Foto: stuhhl/ pixabay

Easter Fire – Osterfeuer!

What is Easter fire in Germany? Why do I find similarities between Easter and Nowruz?


by Duygu Bräuer

When I went to a German village to take a break during Easter holiday a couple of years ago, I was kindly invited to attend an “Osterfeuer” gathering in the village. We came together in an empty field and made a circle at night. Then a huge fire appeared in the middle of us. I was astonished since I had never seen something like that in my seven year experience of living in Berlin. The fire lighted and warmed not only the night but also the atmosphere. We ate, drank “Eierlikör” (a German egg liquor, which is similar to eggnog) and chatted together. It was a very pleasant event.

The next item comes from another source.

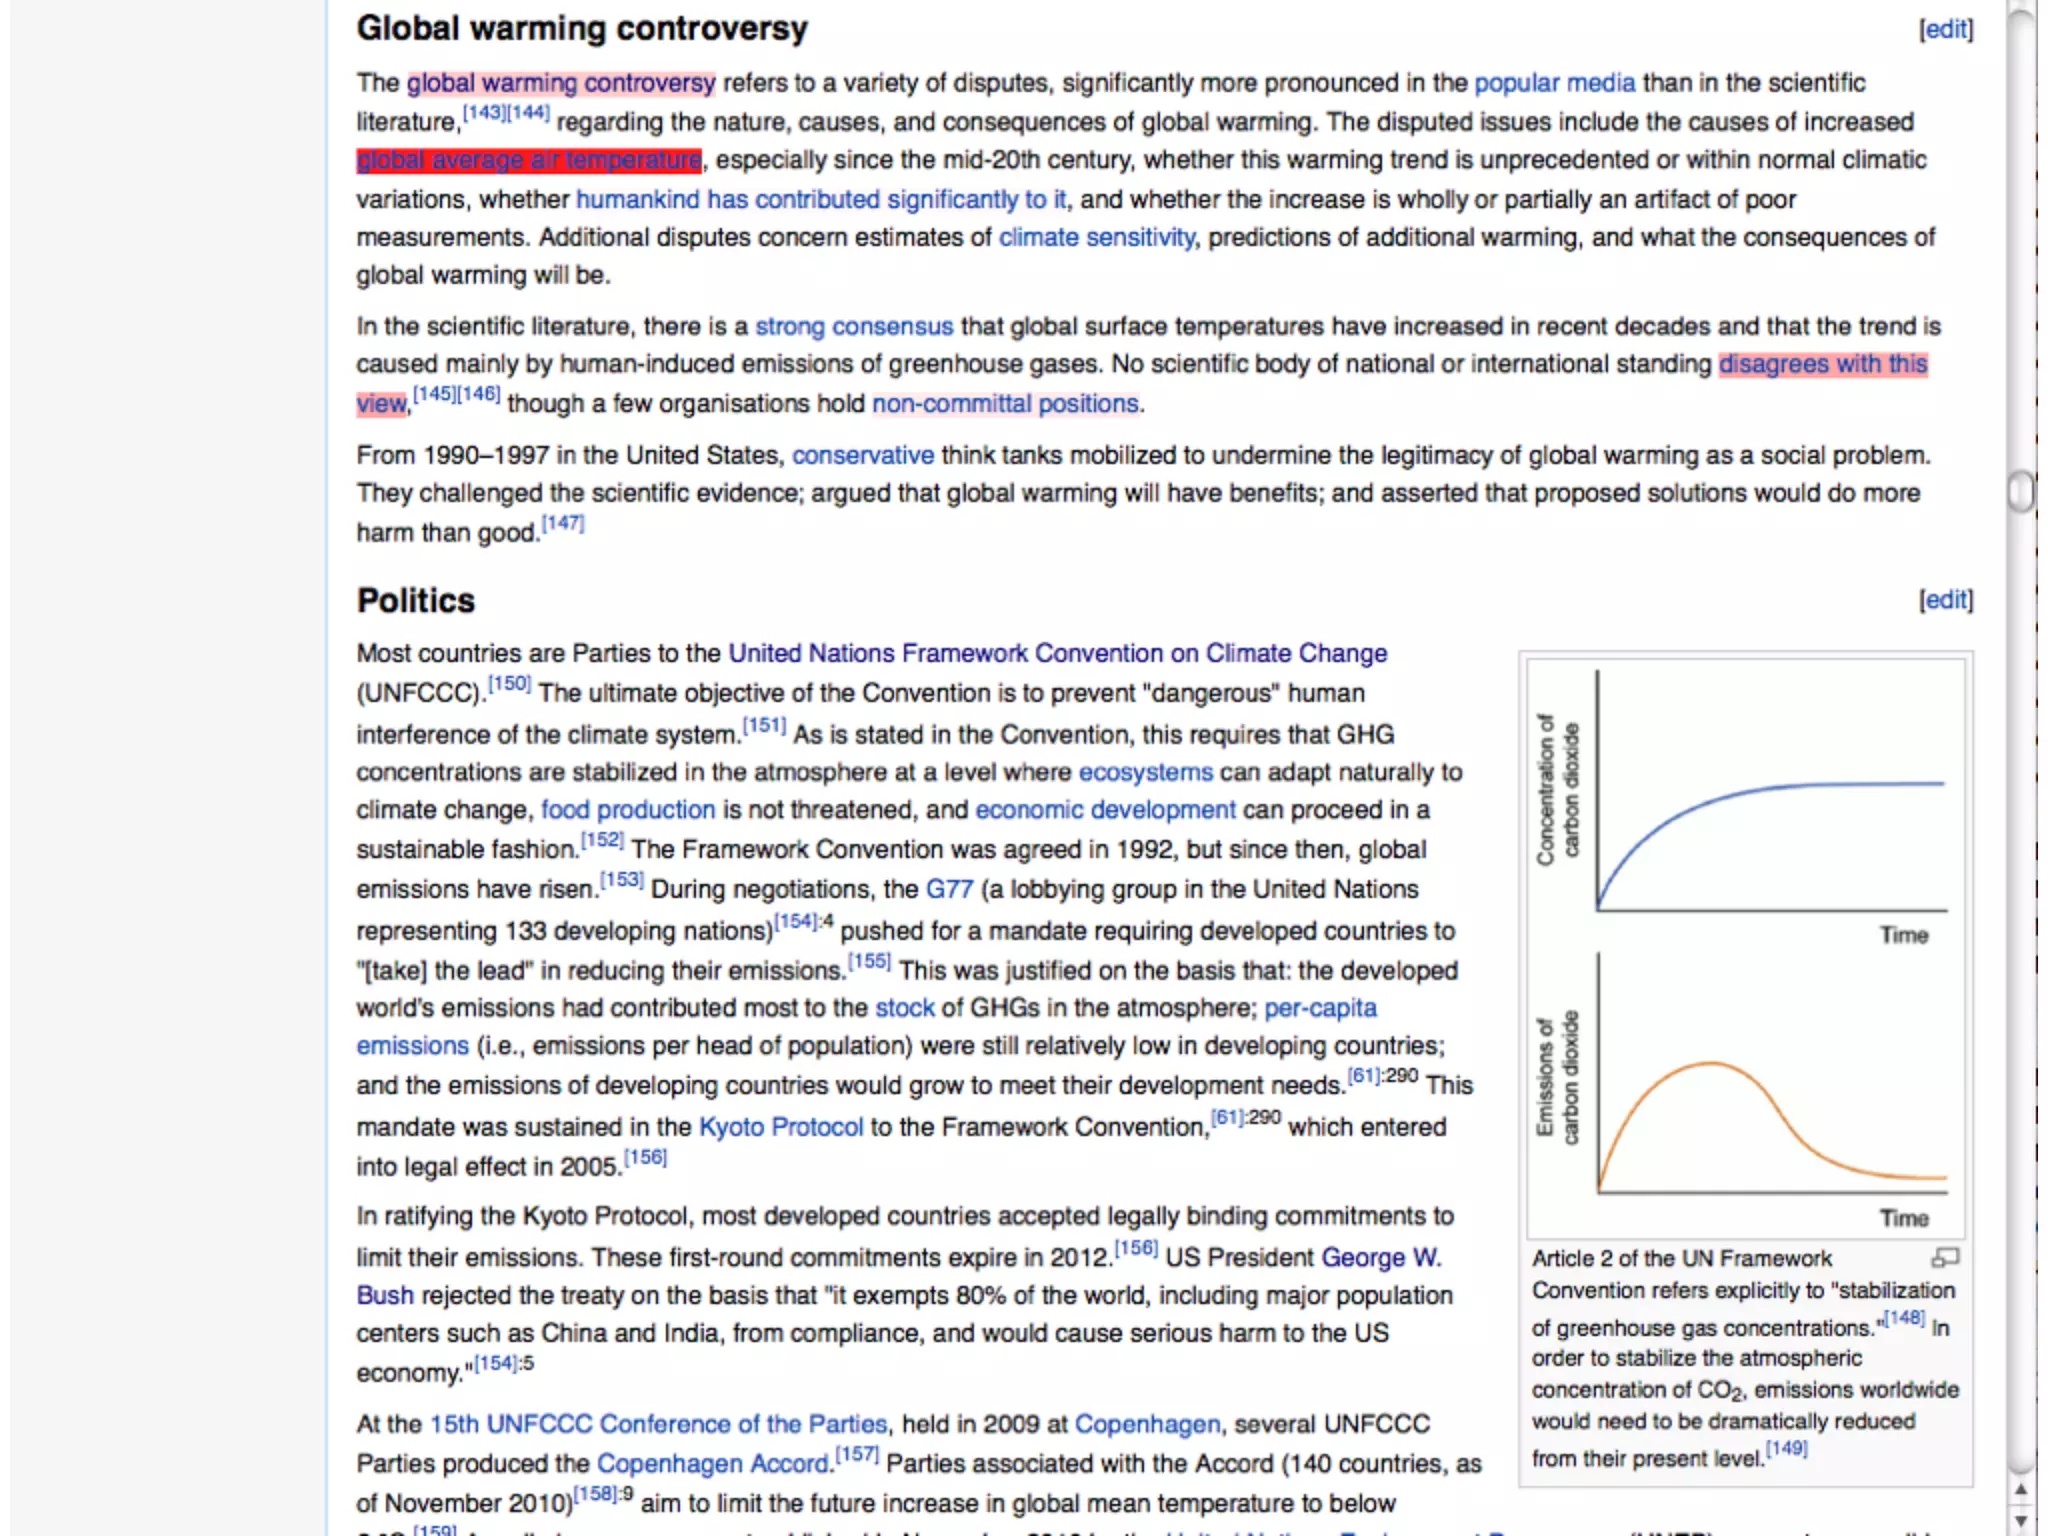This screenshot has height=1536, width=2048.
Task: Open the Copenhagen Accord link
Action: click(713, 1463)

The Easter fire has a long tradition in Germany. It starts with the lighting of a Paschal candle, usually by a Priest or Pastor, in a traditional Christian way. This symbolises the resurrection of Jesus Christ. But there is a much older tradition than the Christian one in Germany. The name Easter is believed to have originated with Ostara, the ancient Anglo-Saxon goddess of the dawn. Easter bonfire welcomes spring, and farewells winter. The fire symbolises the light and is also considered to be a symbol of fertility. The ashes from the Easter fires, being spread on the fields, are believed to fertilise the soil and assure good crops for the next harvest.

I have notices the manifold Easter decorations and celebrations that follow the traces of this traditional pagan spring festival. Boiling and painting the eggs, having colourful egg decorations and the figures of Easter bunny, and baked pastries in the shape of a bunny are some of the Easter traditions in Germany. In gardens and even in some city centres, I have seen an “Easter Tree” (Osterbaum), a tree which is decorated with hand-painted wooden eggs. I liked this view so much, that I started making my own DIY Easter tree at home by using some branches und colourful decorative eggs. It brings me a sense of spring, freshness and joy. And there is the egg hunt for children. At home, in gardens or in parks (some parks in Berlin organise egg hunts every Easter) the decorated eggs are hidden during the night before Easter by the Easter bunny, as people tell their children. On the hunt, children may find candies, chocolate, and small gifts.

Making a bonfire as a symbol of light in the darkness and to welcome spring is not unfamiliar to me. In my home country, there is also a fire ceremony to greet the spring and it is called “Nowruz”, being mostly celebrated on 21 March. Nowruz is known as the Persian New Year and marks the beginning of spring. Nowruz is celebrated worldwide by various ethno-linguistic groups; hence there are cultural or geographical differences in how it is celebrated. In Turkey, people (mostly Kurdish) gather in a field to make a bonfire. Later, everyone jumps over the bonfire and they dance together around the fire. This fire, as similar to Easter fire, symbolises the passing of the dark winter and the arrival of spring, the season of light. Jumping over the fire as a metaphor for entering the New Year is a tradition. It is almost the same meaning of the fire which is lit at Chaharshanbe Suri, as the prelude to Nowruz in Iran. One of my Iranian friends told me that it is believed in Iran that there is a fight between good and evil. Good is symbolised with light  so is evil with darkness. Thus, this fire is a light in the darkness, and jumping over the fire after dusk is a purification, which gives people energy and reduces sickness and misfortune for the year ahead. The ashes of the bonfire (and this differs from the German tradition) are interpreted as the misfortune brought by winter. Therefore, they should be taken out of the house and buried in the fields.

It is so nice to see the similar traditions and customs around the world. This similarity makes me feel warm in Germany, and encourages my curiosity about other cultures as well. It makes me think about how we share similarities as human beings and how the different cultures have affected each other for centuries.